TO DO ▸
Nothing but the lines from the one containing "login (1024, 295)" to the end of the records that follow should be transcribed, each exactly, with the pictures left out.
** ENTRIES SHOWN follows **
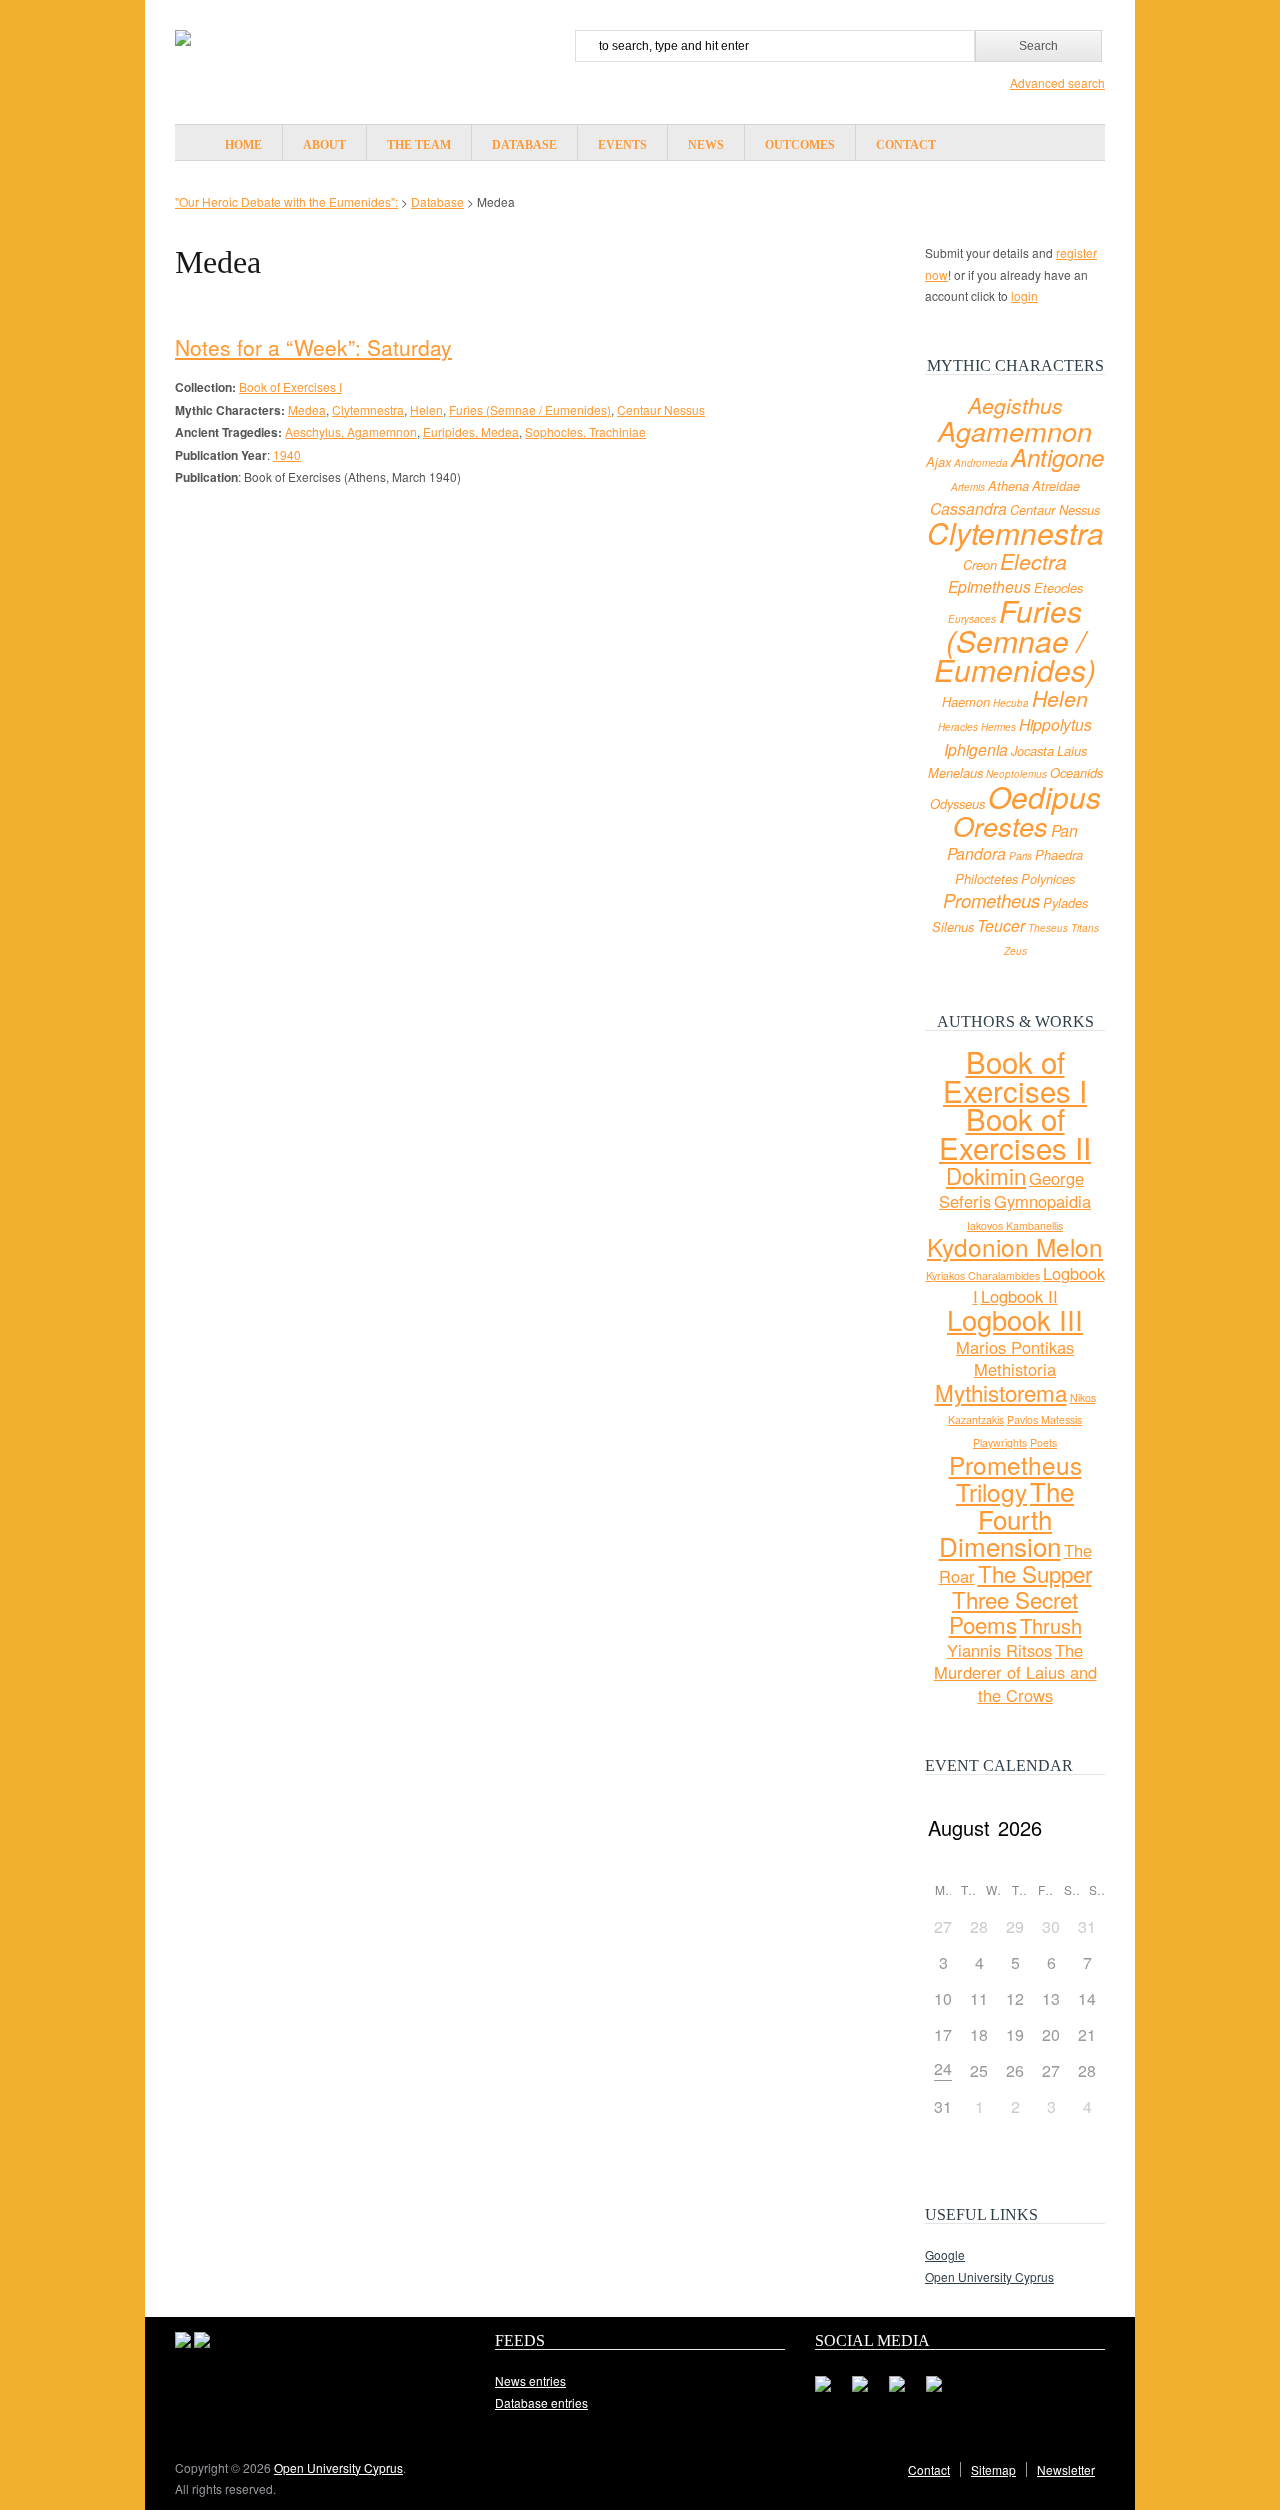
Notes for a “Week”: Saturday (313, 347)
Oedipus (1044, 796)
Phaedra (1059, 855)
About (324, 145)
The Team (419, 145)
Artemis (968, 487)
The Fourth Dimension (1007, 1518)
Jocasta (1032, 751)
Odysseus (957, 804)
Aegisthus (1015, 405)
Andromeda (981, 463)
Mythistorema (1001, 1392)
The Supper (1035, 1573)
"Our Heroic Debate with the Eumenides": (286, 201)
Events (622, 145)
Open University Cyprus (989, 2276)
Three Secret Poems (1014, 1612)
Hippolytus (1055, 724)
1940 (287, 454)
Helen (426, 409)
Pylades (1065, 903)
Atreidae (1056, 486)
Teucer (1001, 925)
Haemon (966, 702)
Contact (906, 145)
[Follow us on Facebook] (831, 2392)
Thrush (1051, 1625)
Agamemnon (1015, 430)
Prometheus (991, 900)
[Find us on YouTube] (942, 2392)
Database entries (541, 2402)
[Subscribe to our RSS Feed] (905, 2392)
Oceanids (1076, 773)
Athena (1008, 486)
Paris (1020, 856)
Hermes (998, 727)
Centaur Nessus (661, 409)
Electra (1033, 561)
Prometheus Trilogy (1015, 1478)
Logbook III (1015, 1319)
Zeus (1015, 951)
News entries (530, 2380)
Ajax (938, 462)
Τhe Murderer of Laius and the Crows (1015, 1672)
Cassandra (968, 508)
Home (243, 145)
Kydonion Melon (1015, 1246)
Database (524, 145)
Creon (980, 565)
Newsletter (1066, 2469)
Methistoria (1015, 1369)
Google (945, 2254)
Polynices (1048, 879)
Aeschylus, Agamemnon (351, 431)
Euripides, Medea (471, 431)
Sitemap (993, 2469)
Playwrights (1000, 1442)
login (1024, 295)
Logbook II (1019, 1296)
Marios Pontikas (1015, 1347)
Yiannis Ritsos (999, 1650)
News (706, 145)
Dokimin (986, 1175)
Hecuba (1011, 703)
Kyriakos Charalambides (983, 1275)
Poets (1043, 1442)
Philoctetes (986, 879)
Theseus (1048, 928)
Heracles (958, 727)
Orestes (1000, 825)
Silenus (953, 927)
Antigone (1057, 457)
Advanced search (1057, 82)
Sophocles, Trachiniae (585, 431)
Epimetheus (989, 586)
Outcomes (800, 145)
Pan (1064, 830)
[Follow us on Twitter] (868, 2392)
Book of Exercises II (1015, 1132)
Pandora (976, 853)
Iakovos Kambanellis (1015, 1225)
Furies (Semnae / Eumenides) (530, 409)
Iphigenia (976, 749)
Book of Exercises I (290, 386)
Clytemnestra (368, 409)
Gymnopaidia (1042, 1201)
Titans (1085, 928)
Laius (1072, 751)
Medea (307, 409)
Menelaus (955, 773)
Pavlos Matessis (1044, 1419)
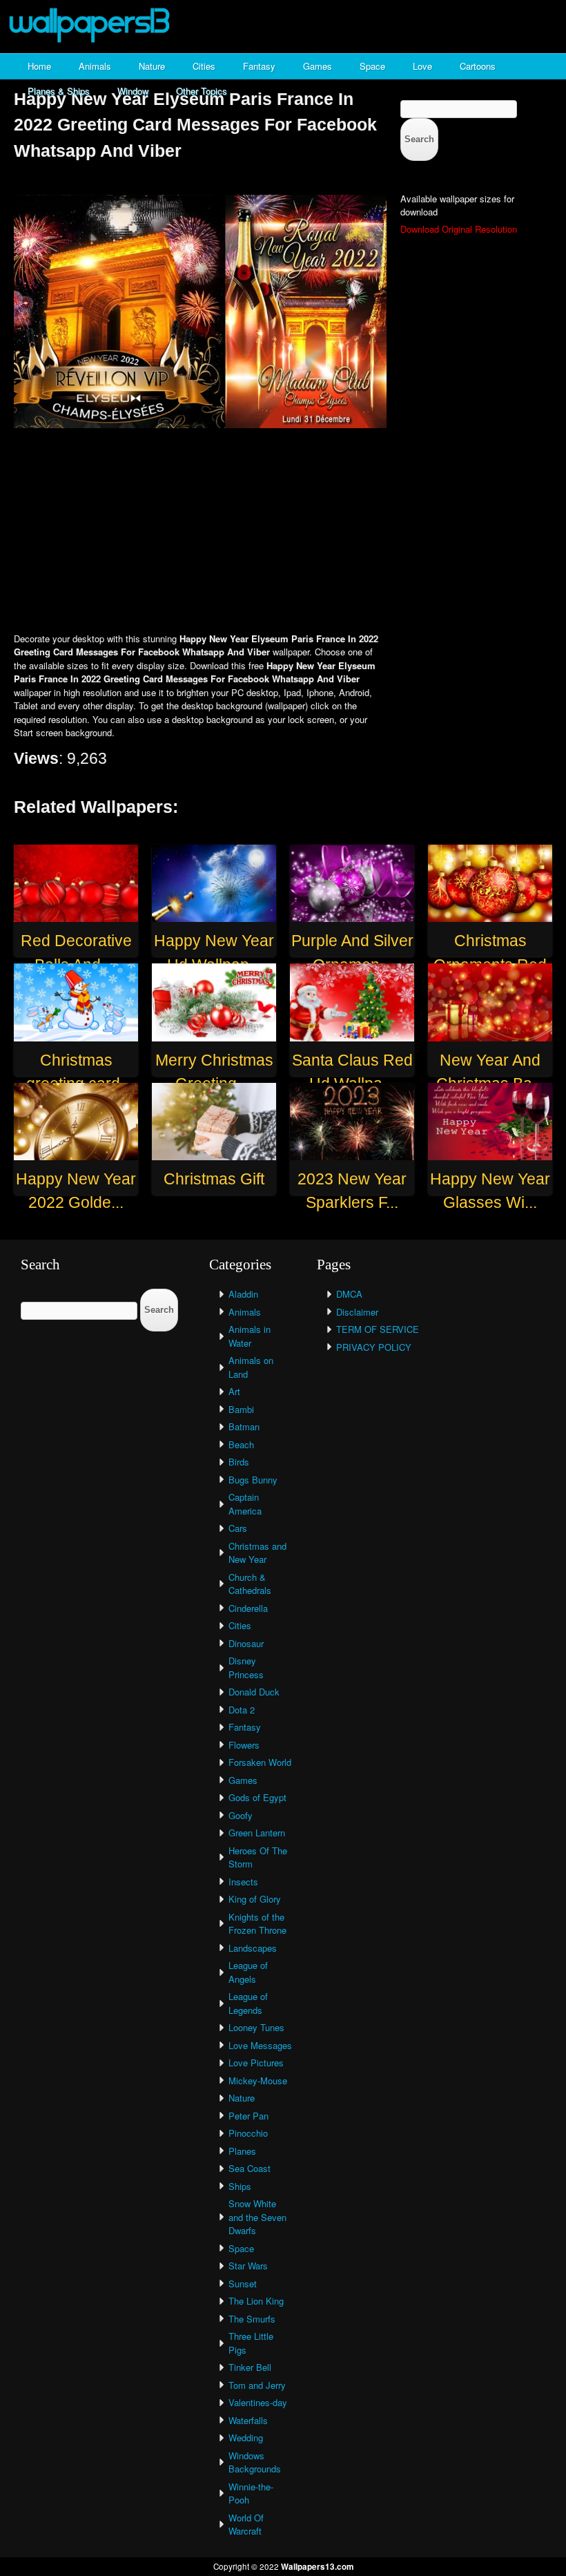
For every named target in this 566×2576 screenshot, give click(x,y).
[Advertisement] (283, 531)
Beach (241, 1444)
** End of ENTRIES SHOWN **
SOLUTION TO THIS TASK ▸
login (1024, 295)
Logbook II (1019, 1296)
Marios Pontikas (1015, 1347)
Yiannis Ritsos (999, 1650)
News (706, 145)
Dokimin (986, 1175)
Hecuba (1011, 703)
Kyriakos Charalambides (983, 1275)
Poets (1043, 1442)
Philoctetes (986, 879)
Theseus (1048, 928)
Heracles (958, 727)
Orestes (1000, 825)
Silenus (953, 927)
Antigone (1057, 457)
Advanced search (1057, 82)
Sophocles, Trachiniae (585, 431)
Epimetheus (989, 586)
Outcomes (800, 145)
Pan (1064, 830)
[Follow us on Twitter] (868, 2392)
Book of Exercises II (1015, 1132)
Pandora (976, 853)
Iakovos Kambanellis (1015, 1225)
Furies (Semnae / Eumenides) (530, 409)
Iphigenia (976, 749)
Book of Exercises I (290, 386)
Clytemnestra (368, 409)
Gymnopaidia (1042, 1201)
Titans (1085, 928)
Laius (1072, 751)
Medea (307, 409)
Menelaus (955, 773)
Pavlos Matessis (1044, 1419)
For every named target in this 566×2576 screenshot, give click(x,y).
[Advertisement] (283, 531)
Beach (241, 1444)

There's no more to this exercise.